The findings from RATIONALE-315 were discussed at the ESMO (European Society for Medical Oncology) Virtual Plenary by Luis Paz-Ares, MD, PhD, Head of the Medical Oncology Service at the Hospital Universitario 12 de Octubre, Madrid. He noted that inhibitors of PD-1 and its ligand PD-L1, as monotherapy or paired with chemotherapy, have become key components of systemic treatment in early-stage, resectable non–small cell lung cancer (NSCLC). There is evidence of benefit with pembrolizumab and atezolizumab in the adjuvant setting; for nivolumab (plus chemotherapy) in the neoadjuvant setting; and for pembrolizumab, nivolumab, durvalumab, and toripalimab-tpzi (plus chemotherapy) in the perioperative setting.
“However, there are a number of challenges that have not been fully satisfied yet,” Dr. Paz-Ares said, listing among them the need for more anti–PD-1/PD-L1 agents. “This is an issue with RATIONALE-315,” he said.
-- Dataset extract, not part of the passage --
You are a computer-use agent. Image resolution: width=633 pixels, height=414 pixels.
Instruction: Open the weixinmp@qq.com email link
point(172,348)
Treatment with tislelizumab led to “quite an increase” in pathologic response rates, not only in patients with high PD-L1 expression but, to a lesser extent, in PD-L1–negative tumors. There was also a clear improvement in event-free survival, which was consistent across subgroups, and overall survival (immature) trending in the right direction.
Luis Paz-Ares, MD, PhD
Words of Caution
“The real issue is: how relevant are these data?” said Dr. Paz-Ares. Describing outcomes with other checkpoint inhibitors in other large trials, he noted the similarities in hazard ratios. “I will say the data are very consistent, and they reinforce the efficacy of PD-1/PD-L1 inhibitors, even in patients with negative PD-L1 expression.” Additionally, he would have liked to see how pathologic response affected event-free survival and overall survival. Because the outcomes appear to be similar to what has been reported with other agents, he concluded: “I don’t think we need to develop more PD-1/PD-L1 inhibitors in this context.” Instead, he would advise that further research focus on novel immunotherapy strategies with alternative mechanisms of action. He recognized, however, that the cost of these agents could decrease as more of them enter the marketplace.
Dr. Paz-Ares highlighted some peculiarities of RATIONALE-315: The study was restricted to Chinese patients, only 10% were female, only 20% had squamous histology, and none had stage IIIB disease. Considering the scarcity of non-Asian patients in this trial, and concerning potential approval by regulatory agencies, a phase II trial in a Western population, with pathologic complete response as an endpoint, could be informative. Dr. Paz-Ares further suggested comparing novel drugs with established PD-1/PD-L1 inhibitor regimens in this scenario, rather than with chemotherapy alone.
DISCLOSURE: Dr. Paz-Ares reported financial relationships with Altum Sequencing & Stab Therapeutics, AstraZeneca, AstraZeneca Spain, Bristol Myers Squibb, Eli Lilly, MSD, Pfizer, Roche, Amgen, BeiGene, Boehringer Ingelheim, Celgene, Daiichi Sankyo, Merck Serono, Mirati, Novartis, Pfizer, PharmaMar, and Roche/Genentech.